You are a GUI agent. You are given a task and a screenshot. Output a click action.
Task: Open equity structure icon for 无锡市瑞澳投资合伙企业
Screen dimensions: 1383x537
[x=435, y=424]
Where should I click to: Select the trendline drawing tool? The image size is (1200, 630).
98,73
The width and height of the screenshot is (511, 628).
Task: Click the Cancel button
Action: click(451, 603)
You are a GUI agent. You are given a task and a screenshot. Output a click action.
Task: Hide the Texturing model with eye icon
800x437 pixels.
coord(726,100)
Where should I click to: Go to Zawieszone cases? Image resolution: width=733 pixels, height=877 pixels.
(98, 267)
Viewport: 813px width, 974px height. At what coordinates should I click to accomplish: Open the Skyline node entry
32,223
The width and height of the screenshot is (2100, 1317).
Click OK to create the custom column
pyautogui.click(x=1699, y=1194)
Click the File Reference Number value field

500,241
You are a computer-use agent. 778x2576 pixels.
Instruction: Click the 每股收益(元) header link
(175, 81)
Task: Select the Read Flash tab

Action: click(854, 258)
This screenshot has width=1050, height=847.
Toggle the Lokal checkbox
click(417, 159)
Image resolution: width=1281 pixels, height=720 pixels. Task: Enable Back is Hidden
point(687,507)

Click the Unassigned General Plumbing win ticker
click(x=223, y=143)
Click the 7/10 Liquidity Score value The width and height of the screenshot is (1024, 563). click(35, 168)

++++

» **Your objective**
From the lines above, copy each one that contains the string "pixels". Treat uppercase and lowercase as different.

» **Full output**
800x437 pixels.
Where should I click to: Go to Zawieszone cases? Image resolution: width=733 pixels, height=877 pixels.
You are a computer-use agent. 778x2576 pixels.
Image resolution: width=1281 pixels, height=720 pixels. Task: Enable Back is Hidden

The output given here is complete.